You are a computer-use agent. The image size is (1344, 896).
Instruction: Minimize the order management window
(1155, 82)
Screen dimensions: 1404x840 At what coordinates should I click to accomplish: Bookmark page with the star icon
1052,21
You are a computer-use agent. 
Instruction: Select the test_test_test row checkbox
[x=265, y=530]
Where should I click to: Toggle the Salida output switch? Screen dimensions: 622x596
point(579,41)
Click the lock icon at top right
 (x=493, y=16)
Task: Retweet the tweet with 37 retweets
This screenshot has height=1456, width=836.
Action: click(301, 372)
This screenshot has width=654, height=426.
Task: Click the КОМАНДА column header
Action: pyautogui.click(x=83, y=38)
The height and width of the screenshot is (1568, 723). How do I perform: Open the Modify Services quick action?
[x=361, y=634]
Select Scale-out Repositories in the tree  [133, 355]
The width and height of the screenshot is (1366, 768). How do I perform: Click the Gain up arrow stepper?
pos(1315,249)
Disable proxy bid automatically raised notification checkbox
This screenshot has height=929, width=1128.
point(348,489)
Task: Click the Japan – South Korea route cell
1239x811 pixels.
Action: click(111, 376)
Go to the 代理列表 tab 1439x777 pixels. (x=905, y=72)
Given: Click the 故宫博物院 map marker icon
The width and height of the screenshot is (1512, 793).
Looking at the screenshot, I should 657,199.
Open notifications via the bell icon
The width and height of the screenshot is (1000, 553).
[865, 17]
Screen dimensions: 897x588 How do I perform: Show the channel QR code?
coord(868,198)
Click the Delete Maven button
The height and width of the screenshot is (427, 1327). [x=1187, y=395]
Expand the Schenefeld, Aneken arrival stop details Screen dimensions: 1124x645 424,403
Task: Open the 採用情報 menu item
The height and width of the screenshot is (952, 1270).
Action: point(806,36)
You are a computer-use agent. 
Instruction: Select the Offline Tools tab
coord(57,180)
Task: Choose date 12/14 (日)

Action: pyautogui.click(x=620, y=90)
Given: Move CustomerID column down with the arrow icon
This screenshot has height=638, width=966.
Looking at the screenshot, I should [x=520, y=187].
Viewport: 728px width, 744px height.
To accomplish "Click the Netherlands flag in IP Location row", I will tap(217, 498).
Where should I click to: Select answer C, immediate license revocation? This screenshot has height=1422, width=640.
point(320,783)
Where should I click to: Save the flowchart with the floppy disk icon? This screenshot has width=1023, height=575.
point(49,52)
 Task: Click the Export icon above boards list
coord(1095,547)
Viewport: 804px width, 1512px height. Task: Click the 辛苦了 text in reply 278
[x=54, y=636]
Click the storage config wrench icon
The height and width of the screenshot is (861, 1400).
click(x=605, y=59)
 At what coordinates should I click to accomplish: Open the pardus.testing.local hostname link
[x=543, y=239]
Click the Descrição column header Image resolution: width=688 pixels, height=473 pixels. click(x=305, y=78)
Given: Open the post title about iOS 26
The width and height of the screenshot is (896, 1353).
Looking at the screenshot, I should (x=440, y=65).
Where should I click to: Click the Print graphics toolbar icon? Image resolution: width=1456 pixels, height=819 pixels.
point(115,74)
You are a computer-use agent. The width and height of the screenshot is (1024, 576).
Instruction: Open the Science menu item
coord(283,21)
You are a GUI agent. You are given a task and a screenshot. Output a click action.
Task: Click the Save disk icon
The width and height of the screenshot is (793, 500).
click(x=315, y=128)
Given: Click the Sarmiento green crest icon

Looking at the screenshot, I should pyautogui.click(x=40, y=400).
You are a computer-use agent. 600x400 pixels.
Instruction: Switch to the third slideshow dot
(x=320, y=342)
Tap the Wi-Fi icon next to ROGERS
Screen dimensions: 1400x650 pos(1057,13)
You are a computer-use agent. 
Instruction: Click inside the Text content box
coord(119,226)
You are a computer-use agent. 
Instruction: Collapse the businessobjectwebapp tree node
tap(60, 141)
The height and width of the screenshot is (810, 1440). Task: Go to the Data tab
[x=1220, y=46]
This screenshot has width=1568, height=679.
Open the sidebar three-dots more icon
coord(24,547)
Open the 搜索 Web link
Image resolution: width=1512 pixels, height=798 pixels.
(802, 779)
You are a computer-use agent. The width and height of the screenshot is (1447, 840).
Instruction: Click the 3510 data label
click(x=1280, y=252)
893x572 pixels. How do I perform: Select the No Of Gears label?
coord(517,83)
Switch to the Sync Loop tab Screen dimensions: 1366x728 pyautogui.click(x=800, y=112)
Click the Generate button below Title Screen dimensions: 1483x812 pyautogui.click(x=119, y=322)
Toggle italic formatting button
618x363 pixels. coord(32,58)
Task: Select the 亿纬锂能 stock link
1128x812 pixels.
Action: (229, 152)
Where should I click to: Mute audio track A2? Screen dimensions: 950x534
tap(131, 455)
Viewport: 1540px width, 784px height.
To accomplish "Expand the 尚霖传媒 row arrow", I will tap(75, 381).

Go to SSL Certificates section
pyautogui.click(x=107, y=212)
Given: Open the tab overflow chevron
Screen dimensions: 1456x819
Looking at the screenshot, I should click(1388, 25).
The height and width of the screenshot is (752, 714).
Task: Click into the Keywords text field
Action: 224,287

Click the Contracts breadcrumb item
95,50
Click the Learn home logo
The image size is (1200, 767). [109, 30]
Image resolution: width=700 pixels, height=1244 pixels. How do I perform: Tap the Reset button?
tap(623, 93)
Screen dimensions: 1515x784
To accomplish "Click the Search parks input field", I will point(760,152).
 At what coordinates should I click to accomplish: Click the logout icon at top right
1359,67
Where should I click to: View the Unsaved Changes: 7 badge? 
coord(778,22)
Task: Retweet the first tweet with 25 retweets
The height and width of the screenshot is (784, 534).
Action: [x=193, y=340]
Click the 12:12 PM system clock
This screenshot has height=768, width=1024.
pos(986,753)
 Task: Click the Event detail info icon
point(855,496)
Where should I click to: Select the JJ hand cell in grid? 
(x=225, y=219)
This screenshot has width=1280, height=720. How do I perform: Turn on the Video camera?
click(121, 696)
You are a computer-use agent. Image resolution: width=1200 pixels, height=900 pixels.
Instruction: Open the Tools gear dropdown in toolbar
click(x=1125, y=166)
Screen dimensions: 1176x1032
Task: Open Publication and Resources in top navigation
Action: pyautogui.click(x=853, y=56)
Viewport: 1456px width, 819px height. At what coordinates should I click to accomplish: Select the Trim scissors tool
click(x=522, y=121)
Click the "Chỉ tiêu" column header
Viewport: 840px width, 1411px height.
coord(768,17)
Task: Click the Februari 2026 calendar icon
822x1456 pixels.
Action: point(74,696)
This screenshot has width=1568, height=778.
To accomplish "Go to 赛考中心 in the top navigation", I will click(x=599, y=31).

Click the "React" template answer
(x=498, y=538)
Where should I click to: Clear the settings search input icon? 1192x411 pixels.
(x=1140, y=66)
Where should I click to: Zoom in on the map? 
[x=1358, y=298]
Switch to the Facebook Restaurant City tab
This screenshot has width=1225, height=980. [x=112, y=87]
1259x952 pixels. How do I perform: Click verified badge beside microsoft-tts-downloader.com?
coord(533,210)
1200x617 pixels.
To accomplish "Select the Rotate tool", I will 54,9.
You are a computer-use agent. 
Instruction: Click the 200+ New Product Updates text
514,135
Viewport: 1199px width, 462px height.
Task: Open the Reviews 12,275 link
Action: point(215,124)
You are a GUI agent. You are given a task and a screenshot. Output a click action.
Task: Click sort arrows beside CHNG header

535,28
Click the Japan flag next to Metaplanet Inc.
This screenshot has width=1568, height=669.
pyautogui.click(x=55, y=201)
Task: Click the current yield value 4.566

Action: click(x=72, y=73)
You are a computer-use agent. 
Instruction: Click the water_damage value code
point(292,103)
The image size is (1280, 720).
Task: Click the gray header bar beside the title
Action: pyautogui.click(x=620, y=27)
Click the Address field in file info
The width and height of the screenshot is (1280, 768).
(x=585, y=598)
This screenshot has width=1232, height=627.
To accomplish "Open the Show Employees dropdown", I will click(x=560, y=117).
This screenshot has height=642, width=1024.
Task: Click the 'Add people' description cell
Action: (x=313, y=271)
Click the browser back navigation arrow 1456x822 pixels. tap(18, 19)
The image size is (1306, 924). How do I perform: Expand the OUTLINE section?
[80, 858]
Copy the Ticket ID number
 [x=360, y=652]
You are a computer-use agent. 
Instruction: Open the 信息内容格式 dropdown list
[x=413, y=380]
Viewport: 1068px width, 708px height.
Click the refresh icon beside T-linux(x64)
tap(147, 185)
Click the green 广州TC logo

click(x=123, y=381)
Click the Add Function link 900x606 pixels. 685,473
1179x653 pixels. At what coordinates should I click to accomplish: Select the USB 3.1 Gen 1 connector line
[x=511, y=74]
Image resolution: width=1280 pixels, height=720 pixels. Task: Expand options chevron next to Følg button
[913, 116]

********************

Written exercise:
Show each line from the items above that contains the string "header".

Solution below:
Task: Click the КОМАНДА column header
Click the Descrição column header Image resolution: width=688 pixels, height=473 pixels. click(x=305, y=78)
Click the "Chỉ tiêu" column header
Task: Click sort arrows beside CHNG header
Task: Click the gray header bar beside the title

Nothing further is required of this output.